→ **Problem requirements**
Each line of the listing where the string "indígenas" appears is to be identified and copied.

####

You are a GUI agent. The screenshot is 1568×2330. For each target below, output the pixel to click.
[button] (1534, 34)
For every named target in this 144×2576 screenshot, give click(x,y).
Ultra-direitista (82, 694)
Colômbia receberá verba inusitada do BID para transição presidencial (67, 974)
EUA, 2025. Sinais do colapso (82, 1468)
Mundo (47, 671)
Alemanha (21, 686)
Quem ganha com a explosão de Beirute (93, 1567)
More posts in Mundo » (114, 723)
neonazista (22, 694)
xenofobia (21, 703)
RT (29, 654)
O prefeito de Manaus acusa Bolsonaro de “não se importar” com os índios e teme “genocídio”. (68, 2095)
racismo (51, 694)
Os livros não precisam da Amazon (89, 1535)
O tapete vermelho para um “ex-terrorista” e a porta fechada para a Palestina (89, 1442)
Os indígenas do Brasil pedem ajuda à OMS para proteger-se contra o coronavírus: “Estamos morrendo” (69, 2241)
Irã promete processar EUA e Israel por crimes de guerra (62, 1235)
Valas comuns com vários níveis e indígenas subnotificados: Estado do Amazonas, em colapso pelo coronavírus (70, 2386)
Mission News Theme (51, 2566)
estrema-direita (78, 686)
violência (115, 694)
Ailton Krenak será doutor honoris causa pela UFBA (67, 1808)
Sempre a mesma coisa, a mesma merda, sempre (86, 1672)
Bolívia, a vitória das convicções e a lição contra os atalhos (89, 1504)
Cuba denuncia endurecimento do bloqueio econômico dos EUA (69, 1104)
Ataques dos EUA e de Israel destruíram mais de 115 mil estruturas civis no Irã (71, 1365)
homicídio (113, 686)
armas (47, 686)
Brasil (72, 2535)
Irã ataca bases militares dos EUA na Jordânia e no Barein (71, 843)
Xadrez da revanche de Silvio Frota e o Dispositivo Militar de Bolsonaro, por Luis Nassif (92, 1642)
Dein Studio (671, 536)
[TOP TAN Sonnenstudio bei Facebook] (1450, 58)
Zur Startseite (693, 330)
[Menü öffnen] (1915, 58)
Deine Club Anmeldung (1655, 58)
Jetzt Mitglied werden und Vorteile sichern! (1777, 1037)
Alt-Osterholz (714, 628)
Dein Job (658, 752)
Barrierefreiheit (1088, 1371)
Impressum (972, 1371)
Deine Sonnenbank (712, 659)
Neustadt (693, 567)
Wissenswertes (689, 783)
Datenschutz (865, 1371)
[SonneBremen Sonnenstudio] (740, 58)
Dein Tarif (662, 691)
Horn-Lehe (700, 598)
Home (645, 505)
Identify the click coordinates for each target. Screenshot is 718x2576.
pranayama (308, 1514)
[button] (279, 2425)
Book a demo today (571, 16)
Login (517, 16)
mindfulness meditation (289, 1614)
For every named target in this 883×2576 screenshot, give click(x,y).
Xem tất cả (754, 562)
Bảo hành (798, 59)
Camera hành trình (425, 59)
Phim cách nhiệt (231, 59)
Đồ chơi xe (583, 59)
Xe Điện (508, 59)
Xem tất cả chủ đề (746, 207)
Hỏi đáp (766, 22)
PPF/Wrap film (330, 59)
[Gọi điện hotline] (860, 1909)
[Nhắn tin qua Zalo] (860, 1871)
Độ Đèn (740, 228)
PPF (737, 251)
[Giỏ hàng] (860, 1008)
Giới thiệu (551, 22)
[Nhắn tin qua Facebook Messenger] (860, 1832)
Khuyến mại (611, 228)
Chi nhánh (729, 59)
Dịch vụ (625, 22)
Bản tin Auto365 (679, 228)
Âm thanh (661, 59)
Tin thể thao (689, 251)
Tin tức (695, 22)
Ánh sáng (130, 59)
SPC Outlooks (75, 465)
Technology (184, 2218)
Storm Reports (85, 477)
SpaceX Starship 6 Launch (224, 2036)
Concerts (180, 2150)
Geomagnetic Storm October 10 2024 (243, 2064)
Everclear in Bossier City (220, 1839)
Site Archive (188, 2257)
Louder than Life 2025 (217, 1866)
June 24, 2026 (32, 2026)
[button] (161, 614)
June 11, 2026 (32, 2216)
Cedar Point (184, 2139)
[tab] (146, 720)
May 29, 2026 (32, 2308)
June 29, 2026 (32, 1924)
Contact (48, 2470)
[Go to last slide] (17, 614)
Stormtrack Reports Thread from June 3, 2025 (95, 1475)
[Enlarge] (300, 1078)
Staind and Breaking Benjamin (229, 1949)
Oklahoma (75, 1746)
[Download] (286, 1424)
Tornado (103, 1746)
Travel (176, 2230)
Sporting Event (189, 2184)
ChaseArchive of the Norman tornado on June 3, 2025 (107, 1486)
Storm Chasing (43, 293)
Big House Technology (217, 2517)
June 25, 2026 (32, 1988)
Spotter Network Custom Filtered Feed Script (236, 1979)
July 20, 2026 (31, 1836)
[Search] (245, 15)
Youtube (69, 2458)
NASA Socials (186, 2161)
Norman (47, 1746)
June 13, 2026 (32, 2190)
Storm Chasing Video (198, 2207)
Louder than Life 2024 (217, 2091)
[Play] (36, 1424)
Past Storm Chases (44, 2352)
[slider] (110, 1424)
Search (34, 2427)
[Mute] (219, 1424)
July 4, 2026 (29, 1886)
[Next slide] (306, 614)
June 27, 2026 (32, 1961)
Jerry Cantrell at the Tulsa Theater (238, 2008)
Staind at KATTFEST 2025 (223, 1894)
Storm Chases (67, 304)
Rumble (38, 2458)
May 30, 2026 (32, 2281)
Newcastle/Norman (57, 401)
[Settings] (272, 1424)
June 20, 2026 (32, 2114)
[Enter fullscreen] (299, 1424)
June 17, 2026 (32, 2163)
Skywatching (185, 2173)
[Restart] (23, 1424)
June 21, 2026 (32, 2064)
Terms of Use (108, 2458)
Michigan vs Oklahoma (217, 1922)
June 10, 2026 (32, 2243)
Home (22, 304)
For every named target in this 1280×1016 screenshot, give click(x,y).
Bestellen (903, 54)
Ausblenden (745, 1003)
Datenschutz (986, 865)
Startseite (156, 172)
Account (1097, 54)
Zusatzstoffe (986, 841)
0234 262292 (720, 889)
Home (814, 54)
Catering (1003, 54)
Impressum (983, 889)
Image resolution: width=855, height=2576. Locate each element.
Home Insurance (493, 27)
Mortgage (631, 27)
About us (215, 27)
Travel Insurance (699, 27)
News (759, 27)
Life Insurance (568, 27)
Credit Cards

####

→ **Response**
Os indígenas do Brasil pedem ajuda à OMS para proteger-se contra o coronavírus: “Estamos morrendo” (69, 2241)
Valas comuns com vários níveis e indígenas subnotificados: Estado do Amazonas, em colapso pelo coronavírus (70, 2386)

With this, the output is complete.